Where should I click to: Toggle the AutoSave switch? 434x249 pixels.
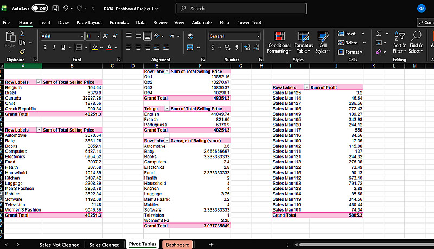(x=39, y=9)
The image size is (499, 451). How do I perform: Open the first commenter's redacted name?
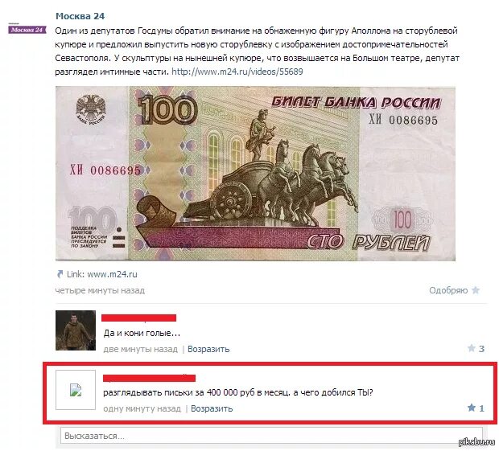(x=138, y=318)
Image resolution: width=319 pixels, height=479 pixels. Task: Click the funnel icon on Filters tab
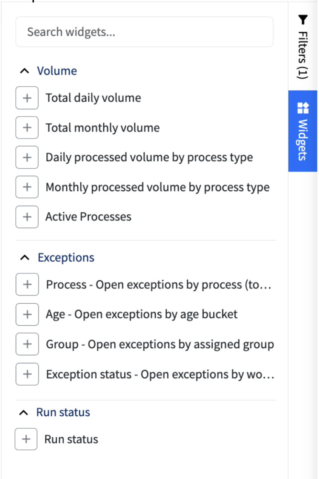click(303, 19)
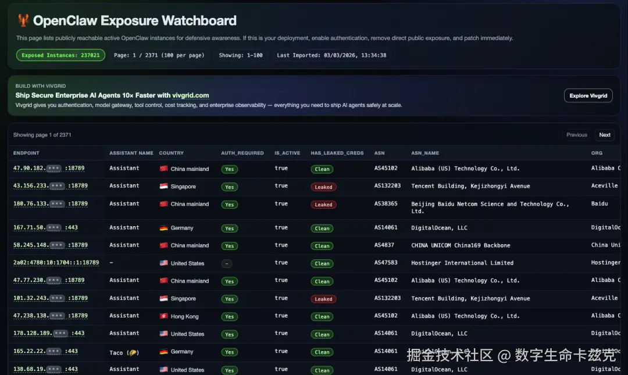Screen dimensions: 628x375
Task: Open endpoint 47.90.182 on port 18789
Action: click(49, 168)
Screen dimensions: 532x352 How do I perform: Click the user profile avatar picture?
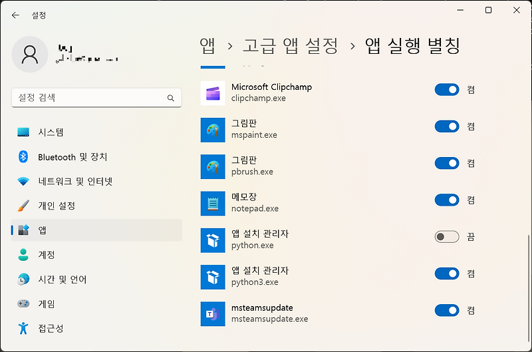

************

◆ **WORK TO BE COMPLETED**
Only the lines from the one holding "Image resolution: width=319" through the end of the data are to be printed, exactly as they stand and with no pictures.

◆ **EXERCISE SOLUTION**
Image resolution: width=319 pixels, height=479 pixels. Task: Click the funnel icon on Filters tab
click(303, 19)
Screen dimensions: 628x375
Task: Open endpoint 47.90.182 on port 18789
Action: click(49, 168)
Screen dimensions: 532x352 How do I perform: Click the user profile avatar picture?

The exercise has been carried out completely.